Opioid Bill Is First Step in a Long Journey
Every 12.4 minutes in America, opioids kill someone. This crisis is fracturing families and communities across our country. Our opioid plight didn’t appear overnight, and it’s not going away any faster. Still, we’re moving in the right direction, as illustrated by President Trump signing the SUPPORT for Patients and Communities Act, sweeping bipartisan legislation to fight opioid misuse and abuse.
I’ve been tracking this legislation from the beginning because for me, it’s personal.
I work at University Hospitals in Cleveland, Ohio, where I am dedicated to ensuring the medical community is safely and responsibly prescribing opioids.
Ohio has been described as “ground zero” for the opioid epidemic — and rightly so. In fact, according to the Ohio Department of Health, drug-related deaths eclipsed auto accidents as the state’s top cause of injury deaths in 2007 — a trend that has continued ever since.
While reality is stark for our state, it has also helped us take the lead in the battle against opioid dependence.

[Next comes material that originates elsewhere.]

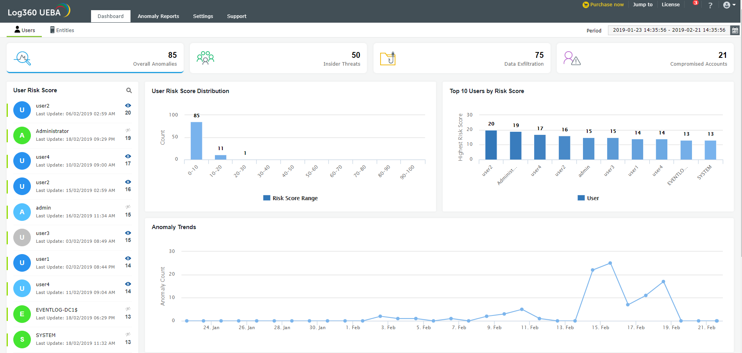
Task: Click the help question mark icon
Action: pos(710,5)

As physician chair of the Northeast Ohio Hospital Opioid Consortium (NEO), I head a group representing five competing hospital systems. We have all come together to fight prescription opioid abuse and misuse through communication, education, patient management, harm reduction, treatment, prevention, data analysis, and public policy reform.
Together, we have learned a lot. We better understand some of the causes of the epidemic and how we can deal with them. We’ve seen what is working and what isn’t. And we’ve learned that the ripple effects go far beyond those struggling with addiction.
These lessons and insights are how I know that the SUPPORT for Patients and Communities Act will help programs like ours continue to fight this crisis. There is no silver bullet, but the SUPPORT Act contains several useful tools.
First, it closes loopholes that allow people to send fentanyl — a synthetic drug 50 times more potent than heroin — into our country through the mail. Today, the U.S. Postal Service doesn’t know what’s in packages that come from abroad. This new law requires that foreign packages reveal their contents, the sender’s identity, and where they're coming from.
This legislation also supports treatment and recovery. For starters, it creates a grant program through the Substance Abuse and Mental Health Services Administration to allow organizations to develop opioid recovery centers. It also requires the Department of Health and Human Services (HHS) to determine best practices and create a grant program implementing policies or procedures, such as the use of recovery coaches. It authorizes HHS to develop grants to help recovering addicts transition to independent living and jobs, as well as a pilot program to provide temporary housing for those recovering from substance abuse.
Finally, it recognizes the importance of medication-assisted treatments (MAT). Specifically, it increases the cap, from 100 to 275, on the number of patients a qualified doctor can prescribe drugs designed to relieve opioid withdrawal symptoms and psychological cravings. It also expands a grant program allowing first responders to administer medication-assisted treatments.
The signing of this bill is a positive step, but the opioid crisis cannot be solved by a single piece of legislation. What this bill does do is create an environment so that everyone — doctors, nurses, families, governors, judges, counselors, law enforcement and others — can succeed in fighting this epidemic.
Rest assured, in Ohio and across the country, we will continue working and fighting for every person whose life is touched by this crisis.
Dr. Randy Jernejcic is the vice president of clinical integration for University Hospitals in Cleveland, Ohio, and the physician chair of the Northeast Ohio Hospital Opioid Consortium.